EXERCISE DETAILS.
Pictures stay out of the copy. Retype exactly, and only, the lines from the one containing "You are a GUI" through the end of the listing below.

EXTRACTED MATERIAL.
════════════════════

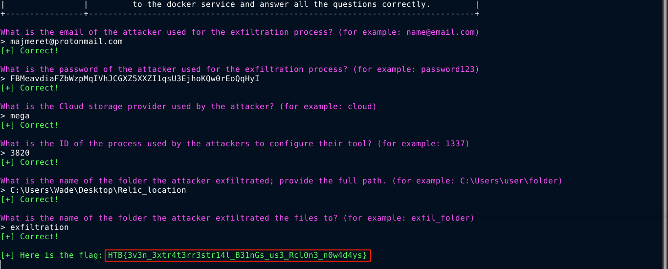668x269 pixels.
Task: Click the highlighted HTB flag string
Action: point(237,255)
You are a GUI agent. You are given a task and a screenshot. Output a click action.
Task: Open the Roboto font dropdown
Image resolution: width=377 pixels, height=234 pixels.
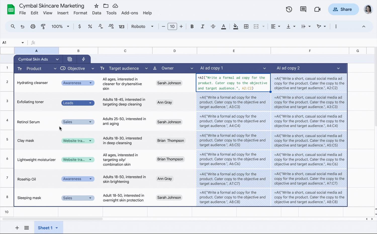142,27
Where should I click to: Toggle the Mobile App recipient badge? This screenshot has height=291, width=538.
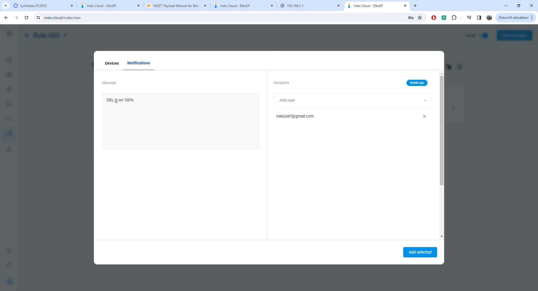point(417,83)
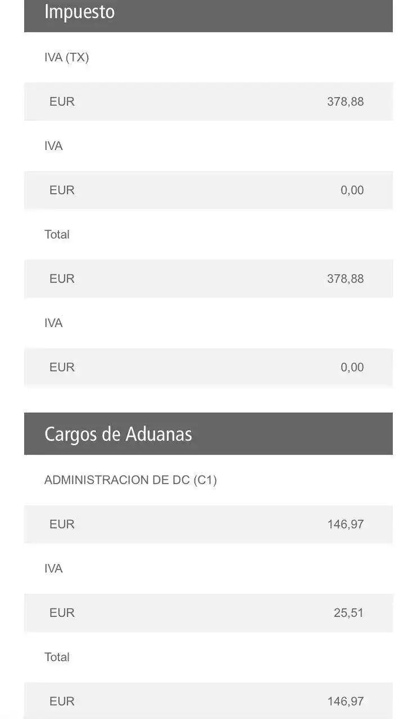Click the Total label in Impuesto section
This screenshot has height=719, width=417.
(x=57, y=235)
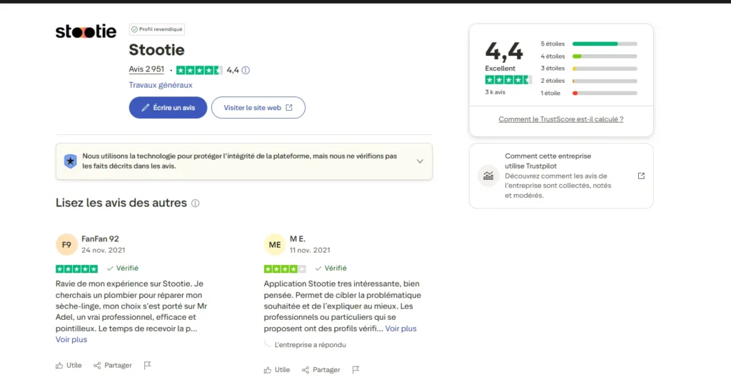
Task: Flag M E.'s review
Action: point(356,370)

════════════════════

THE COMPLETED TASK.
You are a GUI agent. You are given a task and a screenshot. Output a click action.
Task: Open the Roboto font dropdown
Image resolution: width=377 pixels, height=234 pixels.
142,27
Where should I click to: Toggle the Mobile App recipient badge? This screenshot has height=291, width=538.
point(417,83)
Click the Total label in Impuesto section
This screenshot has height=719, width=417.
(x=57, y=235)
Task: Flag M E.'s review
Action: point(356,370)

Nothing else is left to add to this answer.